Green Bay Packers

What An Aaron Rodgers Extension Would Look Like

Photo Credit: Raj Mehta (USA TODAY Sports)

Aaron Rodgers still hasn’t announced what he will do with his future. Three options remain on the table: He can return to the Green Bay Packers, retire, or ask for a trade. Nevertheless, according to NFL Network, Packers management and Rodgers’ representation are already negotiating a potential deal in case the quarterback decides to keep playing for the team he has represented since 2005.

According to Ian Rapoport, if a new deal is signed, it will be a short-term extension, with possible void years to diminish the 2022 cap hit. Rodgers has one year left in his current contract. The new deal could add one or two years, which would keep Rodgers in Green Bay until 2023 or 2024.

Numbers of his current contract

No matter what happens, the Packers will have some Rodgers cap hit in their spreadsheet for 2022. The team paid a signing bonus and a restructure bonus in the past, but the money hasn’t hit the cap yet. The numbers are $19.1 for 2022 and $7.6 million in 2023.

Those numbers stay prorated if Rodgers stays in Green Bay. If the Packers trade him, everything accelerates and hits the 2022 cap ($26.8 million). In the case Rodgers retires, the cap hit depends on the approach Green Bay will have.

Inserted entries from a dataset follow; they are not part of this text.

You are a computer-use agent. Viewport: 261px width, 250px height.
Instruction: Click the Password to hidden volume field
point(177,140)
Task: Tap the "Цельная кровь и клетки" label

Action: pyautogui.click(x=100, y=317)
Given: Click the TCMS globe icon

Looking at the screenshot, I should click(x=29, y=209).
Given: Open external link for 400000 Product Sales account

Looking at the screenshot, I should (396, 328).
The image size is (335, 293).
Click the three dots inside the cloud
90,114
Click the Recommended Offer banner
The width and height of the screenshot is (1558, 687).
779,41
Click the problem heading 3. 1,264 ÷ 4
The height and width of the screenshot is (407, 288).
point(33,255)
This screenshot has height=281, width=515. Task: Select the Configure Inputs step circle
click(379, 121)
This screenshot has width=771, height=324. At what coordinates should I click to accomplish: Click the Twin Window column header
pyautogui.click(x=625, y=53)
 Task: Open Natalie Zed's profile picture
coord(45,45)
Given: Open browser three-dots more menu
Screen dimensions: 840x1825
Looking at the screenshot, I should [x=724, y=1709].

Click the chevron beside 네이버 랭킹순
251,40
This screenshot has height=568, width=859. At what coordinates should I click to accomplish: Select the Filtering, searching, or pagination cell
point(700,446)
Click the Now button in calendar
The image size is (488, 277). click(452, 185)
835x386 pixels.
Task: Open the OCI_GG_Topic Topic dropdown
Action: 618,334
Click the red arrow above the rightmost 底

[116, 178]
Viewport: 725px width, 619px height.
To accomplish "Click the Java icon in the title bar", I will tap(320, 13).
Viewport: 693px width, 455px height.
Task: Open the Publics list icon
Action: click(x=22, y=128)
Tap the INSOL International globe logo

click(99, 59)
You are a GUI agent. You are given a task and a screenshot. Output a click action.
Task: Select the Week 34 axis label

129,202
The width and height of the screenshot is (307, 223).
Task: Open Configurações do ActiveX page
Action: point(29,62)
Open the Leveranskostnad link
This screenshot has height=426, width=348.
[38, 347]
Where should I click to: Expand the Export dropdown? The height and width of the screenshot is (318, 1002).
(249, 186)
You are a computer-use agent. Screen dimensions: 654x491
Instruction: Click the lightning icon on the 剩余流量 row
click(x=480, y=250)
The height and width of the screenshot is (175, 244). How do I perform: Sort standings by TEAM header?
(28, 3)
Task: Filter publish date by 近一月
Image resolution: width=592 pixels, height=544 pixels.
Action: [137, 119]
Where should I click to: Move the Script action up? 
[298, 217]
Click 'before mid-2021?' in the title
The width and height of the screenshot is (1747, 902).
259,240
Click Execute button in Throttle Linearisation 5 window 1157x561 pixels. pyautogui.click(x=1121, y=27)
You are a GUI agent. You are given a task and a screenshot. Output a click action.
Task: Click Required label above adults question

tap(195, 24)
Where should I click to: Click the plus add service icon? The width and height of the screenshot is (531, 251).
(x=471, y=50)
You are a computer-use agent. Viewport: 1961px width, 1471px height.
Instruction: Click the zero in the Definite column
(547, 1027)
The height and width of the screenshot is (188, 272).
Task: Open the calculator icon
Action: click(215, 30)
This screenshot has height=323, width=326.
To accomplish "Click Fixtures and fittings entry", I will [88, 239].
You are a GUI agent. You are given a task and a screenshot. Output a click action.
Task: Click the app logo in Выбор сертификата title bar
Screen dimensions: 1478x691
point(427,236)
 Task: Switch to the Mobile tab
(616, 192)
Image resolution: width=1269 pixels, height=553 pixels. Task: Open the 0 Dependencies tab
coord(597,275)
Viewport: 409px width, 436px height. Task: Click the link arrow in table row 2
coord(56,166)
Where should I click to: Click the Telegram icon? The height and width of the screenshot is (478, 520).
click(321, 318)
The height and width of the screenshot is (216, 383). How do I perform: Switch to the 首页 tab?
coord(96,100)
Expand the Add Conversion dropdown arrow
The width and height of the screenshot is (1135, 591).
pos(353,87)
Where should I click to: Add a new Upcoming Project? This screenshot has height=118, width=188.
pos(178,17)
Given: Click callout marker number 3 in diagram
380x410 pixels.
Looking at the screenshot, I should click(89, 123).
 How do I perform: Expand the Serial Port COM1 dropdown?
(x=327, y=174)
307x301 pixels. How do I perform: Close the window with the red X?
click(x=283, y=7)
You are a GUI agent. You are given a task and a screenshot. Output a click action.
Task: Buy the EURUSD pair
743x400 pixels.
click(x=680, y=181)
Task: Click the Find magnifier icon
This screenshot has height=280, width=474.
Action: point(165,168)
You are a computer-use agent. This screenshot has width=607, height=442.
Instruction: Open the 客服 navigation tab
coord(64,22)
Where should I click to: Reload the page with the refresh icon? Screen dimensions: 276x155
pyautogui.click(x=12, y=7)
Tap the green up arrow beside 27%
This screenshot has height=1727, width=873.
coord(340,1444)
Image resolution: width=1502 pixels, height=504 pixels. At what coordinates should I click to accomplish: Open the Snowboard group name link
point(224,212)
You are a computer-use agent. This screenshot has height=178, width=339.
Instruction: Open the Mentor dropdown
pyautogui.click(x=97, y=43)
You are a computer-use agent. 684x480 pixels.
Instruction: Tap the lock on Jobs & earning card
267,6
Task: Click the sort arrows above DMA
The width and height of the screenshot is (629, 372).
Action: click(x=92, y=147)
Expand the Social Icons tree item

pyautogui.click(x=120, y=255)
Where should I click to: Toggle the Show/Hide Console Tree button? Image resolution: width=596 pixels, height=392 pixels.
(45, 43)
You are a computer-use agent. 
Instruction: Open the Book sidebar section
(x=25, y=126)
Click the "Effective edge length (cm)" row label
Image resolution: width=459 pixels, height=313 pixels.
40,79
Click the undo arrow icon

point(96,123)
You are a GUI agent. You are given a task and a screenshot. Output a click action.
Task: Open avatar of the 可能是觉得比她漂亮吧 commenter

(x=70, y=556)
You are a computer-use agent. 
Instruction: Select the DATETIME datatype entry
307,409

They can choose to put him on the reserve/retired list immediately, which would accelerate his entire cap hit into 2022. Or they can negotiate with him to lower his base salary, which wouldn’t be paid anyway, and then move him to the reserve/retired list only after June 1. In this scenario, the dead money would still be prorated.

New deal

If Rodgers decides to stay, the Packers will have the cap hit mentioned above, plus the current 2022 $26.9 million base salary. But the base can be pushed to future years. The new deal would include something between $45 million and $50 million per year, and most of it would be paid in the form of signing bonus to spread the cap hit.

One-year extension

Previous base salary + roster bonus:
2022: $26.97 million (this money can be pushed for future years)

Previous prorated money:
2022: $19.173 million
2023: $7.673 million

Extension:

1-year, $50 million (fully guaranteed), $45 million signing bonus plus three void years
$25.87 million pushed from the previous 2022 money will be spread in future years

Year-by-year details

2022
Base salary: $1.1 million
Previous signing bonus: $19.173 million
New signing bonus: $9 million
Cap hit: $29.273 million (cap savings: $17.391 million)

2023
Base salary: $10 million ($5 million guaranteed)
Roster bonus: $20.87 million (this money can be turned into signing bonus and prorated again if he stays in 2023)
Previous signing bonus: $7.673 million
New signing bonus: $9 million
Cap hit: $47.543 million

2024
Dead money: $27 million

Two-year extension

2 years, $96 million ($48 million per year), $45 million signing bonus plus two void years
$25.87 million pushed from the previous 2022 money will be spread in future years

Year by year details

2022
Base salary: $1.1 million
Previous signing bonus: $19.173 million
New signing bonus: $9 million
Cap hit: $29.273 million

2023
Base salary: $14.87 million
Roster bonus: $20 million (this money can be turned into signing bonus and prorated again if he stays in 2023)
Previous signing bonus: $7.673 million
New signing bonus: $9 million
Cap hit: $51.543 million

2024
Base salary: $32 million
Roster bonus: $10 million
New signing bonus: $9 million
Cap hit: $51 million

2025
Dead money: $18 million

Which one is the better path?

At this stage of his career, Aaron Rodgers is a year-to-year proposition anyway. So, although a two-year extension would be intelligent to spread the money, a one-year extension probably is the smartest way to approach the new reality. It’s going to generate a massive amount of dead money when he retires, but that will happen regardless. Therefore, a shorter deal allows the Packers to commit less cash and make the new structure around the old one, which would give financial flexibility to build a strong roster around Rodgers.